▶ _PROVIDED DATA_:
────────────────

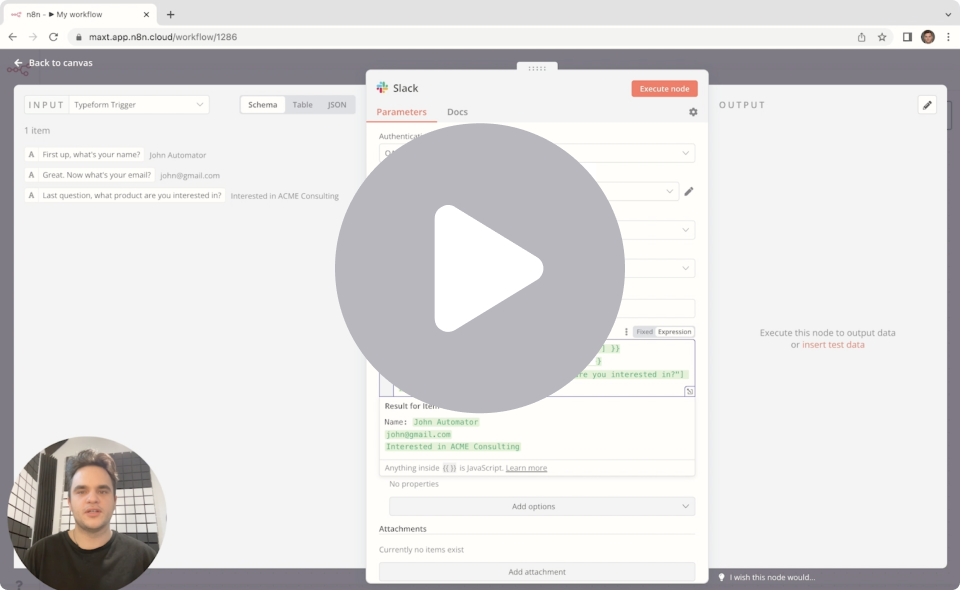The height and width of the screenshot is (590, 960).
Task: Reload the browser page
Action: click(x=53, y=37)
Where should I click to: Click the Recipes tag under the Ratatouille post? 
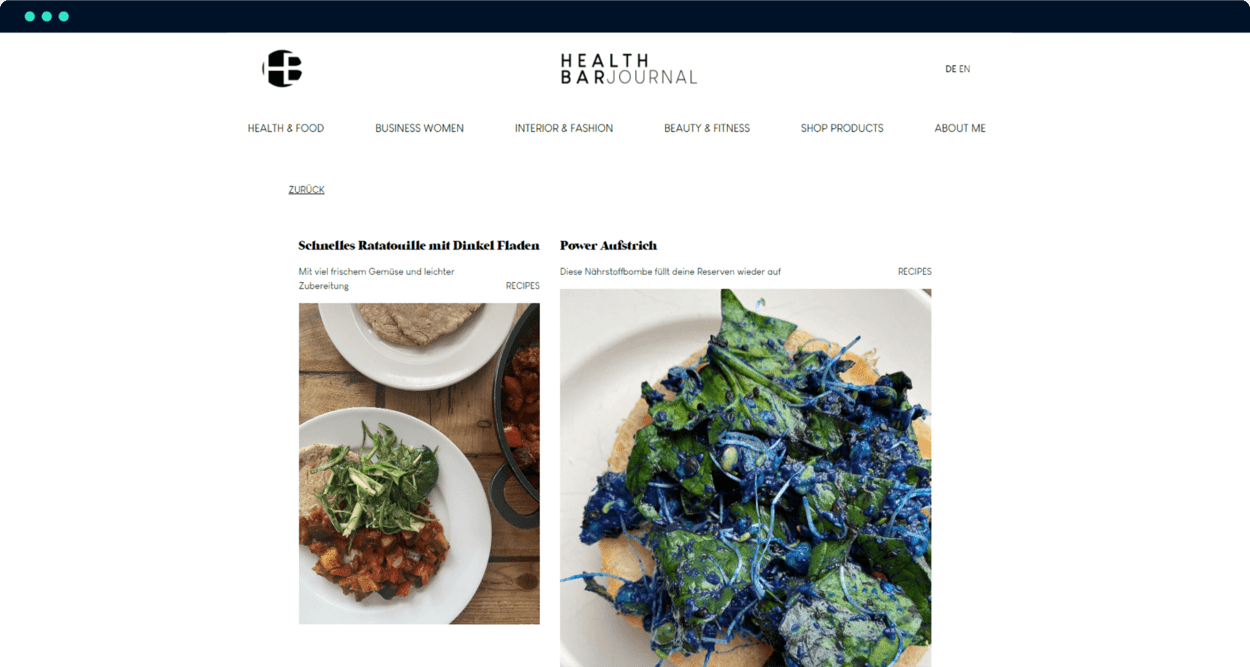click(522, 286)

────────────────

▶ _WORK TO DO_:
Recast every line of the listing above as a JSON list of strings, one string per line, omitting blank lines and leaving out the pictures.

▶ _PROBLEM SOLUTION_:
[
  "The height and width of the screenshot is (590, 960).",
  "Task: Reload the browser page",
  "Action: click(x=53, y=37)",
  "Where should I click to: Click the Recipes tag under the Ratatouille post? ",
  "click(522, 286)"
]